Morally, man is measured less by his affinities than by his repulsions. We know him by looking at what he rejects or, in other words, what is contrary to his character. His friends tell less about him than his adversaries, what he does less than what he peremptorily refuses to do. Moral sympathizes with caution and rejects with convulsing nerves.

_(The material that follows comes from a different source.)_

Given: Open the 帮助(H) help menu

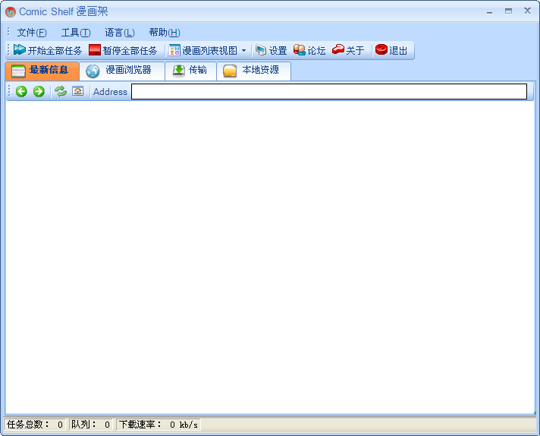Looking at the screenshot, I should 165,32.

Building a Fragmentary Work
The thinker gains a lot by choosing, as Nietzsche and Cioran did, to build a fragmentary work. Letting go of the presumptuous and counterproductive delirium of attainable unity, i.e., of supposedly attainable perfection, the thinker can concentrate on conferring precision and potency to small fragments. Moreover, the superiority of a collection of aphorisms over an essay is indisputable: the latter hardly ever justifies rereading; the former’s innate multiplicity makes complete assimilation impossible all at once. Furthermore: building in fragments makes it possible to precisely settle the disparate and complicated mental movements, while developing and deepening a single reasoning certainly imposes a limit—that is, it forces the mind to dismiss a large part of its manifestations.
Thomas Carlyle’s Lectures
My rebellious fingers are itching after contact with Thomas Carlyle’s lectures. They want to answer him, they want to because they want to—but they will not. I regret to tell the slaves to control and content themselves with the brief irony they have already been allowed. Thomas Carlyle, indeed, is a remarkable and instructive intelligence; the interpretation of his “heroes” has much to add. I do not know why, analyzing him brings me Chesterton to mind: perhaps because both deserve, despite their patent incompatibility with me, my sincere handshake.

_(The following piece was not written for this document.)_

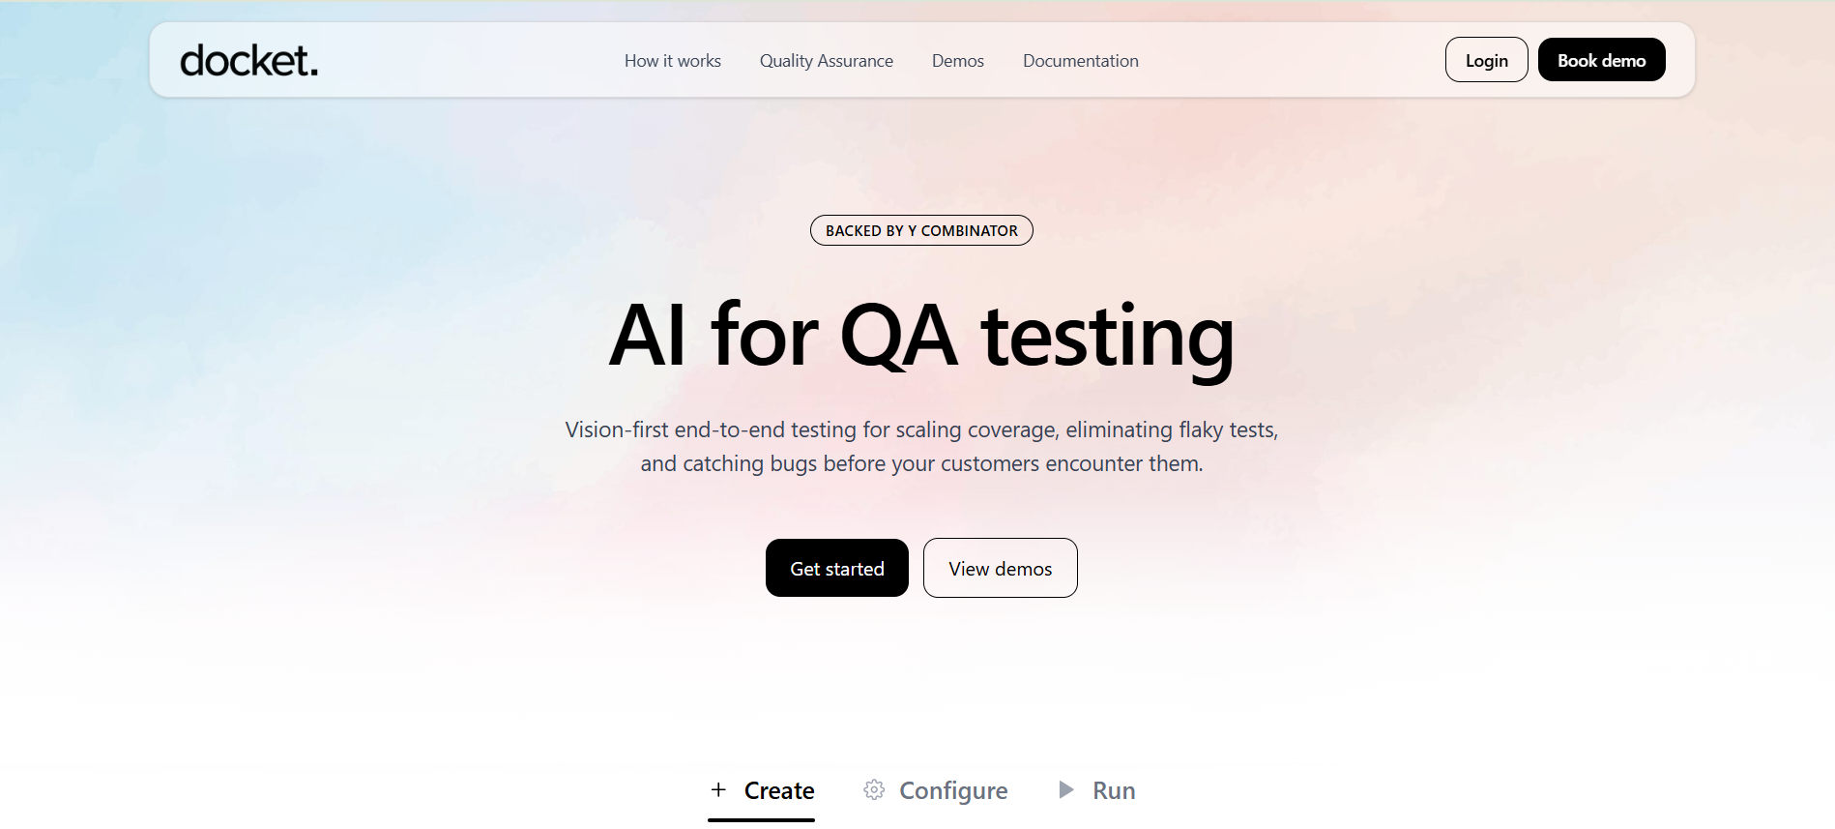Viewport: 1835px width, 829px height.
Task: Select the Create tab label
Action: 779,790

Nelson Rodrigues’ Way of Constructing Prose
Nelson Rodrigues’ way of constructing prose is curious. Whether in novels, short stories or even chronicles, it is clear his obsession with framing the text within a predefined aesthetic—he acts in prose as poets do in verse. The flow of his narratives almost always follows a protocol, and the result is a pronounced and unmistakable style. There was a time when I thought standardization was essential to great style. Today I see it a little differently. I admire regular constructions, but I believe I prefer variety: speed one day; the next slowness, a lingering cadence, commas instead of periods. Styles, formats, measures, not static dynamism or terminating sluggishness. What is difficult, however, is to identify masters in multiple styles, capable of satisfying, in a single work, the cravings of who is accustomed to finding comfort by shifting of shelves.